Abe and Putin during a bilateral summit in Nagato, Japan on 15 December 2016 [Image: PPIO]

Ahead of Japanese Prime Minister Shinzo Abe’s Moscow trip, media reports say Japan and Russia are developing 20 joint projects in several sectors, including energy and medicine.

Under a new deal, Japan’s Mitsui will buy 10-20 per cent of shares of Russian pharmaceutical company R-Pharm. The Japanese firm plans to supply Japanese drugs to Russia and expand cooperation in the production field, according to a report in Japan’s Yomiuri Shimbun newspaper.

Abe will hold talks with Russian President Vladimir Putin on April 27-28.

The two sides are also expected to announce the participation of Japan Oil, Gas and Metals National Corporation (JOGMEC) in the joint development of oil and gas fields in Russia’s Irkutsk during Abe’s visit.

Japanese Trade Minister Hiroshige Seko and Russian Far East Development Minister Alexander Galushka agreed in November to jointly work on projects in Russia’s far eastern regions.

Tokyo is hoping that its joint projects and closer economic cooperation with Moscow will ease discussion on territorial disputes the two countries have had since the end of World War II.

A dispute over four islands in the East China Sea has kept Japan and Russia from signing a peace treaty and formally ending their conflict in World War II.
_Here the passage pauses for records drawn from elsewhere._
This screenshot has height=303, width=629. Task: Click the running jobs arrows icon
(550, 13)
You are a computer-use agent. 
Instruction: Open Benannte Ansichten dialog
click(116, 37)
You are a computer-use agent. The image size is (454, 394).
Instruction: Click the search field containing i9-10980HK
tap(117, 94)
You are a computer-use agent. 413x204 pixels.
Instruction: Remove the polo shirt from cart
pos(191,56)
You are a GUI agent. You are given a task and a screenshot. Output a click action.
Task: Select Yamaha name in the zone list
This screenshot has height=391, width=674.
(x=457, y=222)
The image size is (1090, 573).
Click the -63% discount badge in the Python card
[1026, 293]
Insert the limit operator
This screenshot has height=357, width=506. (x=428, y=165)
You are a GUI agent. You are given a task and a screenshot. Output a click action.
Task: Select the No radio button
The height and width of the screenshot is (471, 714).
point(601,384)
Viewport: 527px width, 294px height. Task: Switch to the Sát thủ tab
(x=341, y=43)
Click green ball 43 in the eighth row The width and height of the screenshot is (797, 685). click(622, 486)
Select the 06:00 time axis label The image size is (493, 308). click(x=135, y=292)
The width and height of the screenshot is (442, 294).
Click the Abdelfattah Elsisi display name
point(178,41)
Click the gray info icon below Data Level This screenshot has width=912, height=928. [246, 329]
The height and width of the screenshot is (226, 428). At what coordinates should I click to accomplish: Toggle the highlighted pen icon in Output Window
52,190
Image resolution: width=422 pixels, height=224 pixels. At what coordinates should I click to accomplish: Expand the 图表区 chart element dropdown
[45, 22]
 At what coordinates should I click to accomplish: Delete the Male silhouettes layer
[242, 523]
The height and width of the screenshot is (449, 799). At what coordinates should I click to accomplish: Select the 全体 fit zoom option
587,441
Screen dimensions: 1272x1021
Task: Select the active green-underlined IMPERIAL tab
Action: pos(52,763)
Earlier in February, Kremlin spokesperson Dmitry Peskov defended Russia’s naming of the disputed islands.

Japan filed a formal note of protest with Russia after Moscow decided to name the Kuril islands, seized by Soviet troops in the waning days of World War II, after prominent historical figures.

The 71-year territorial dispute stemming from the final days of World War II had figured prominently between Putin and Japanese Prime Minister Shinzo Abe during their previous meetings, but the Kremlin has warned that the issue “cannot be resolved in one go”.

The four disputed islands – Iturup, Kunashir, Shikotan and Habomai – were occupied by Soviet forces at the end of the war and are today home to thousands of Russian civilians.

Russian President Vladimir Putin visited Japan late last year but the two countries did not resolve the issue.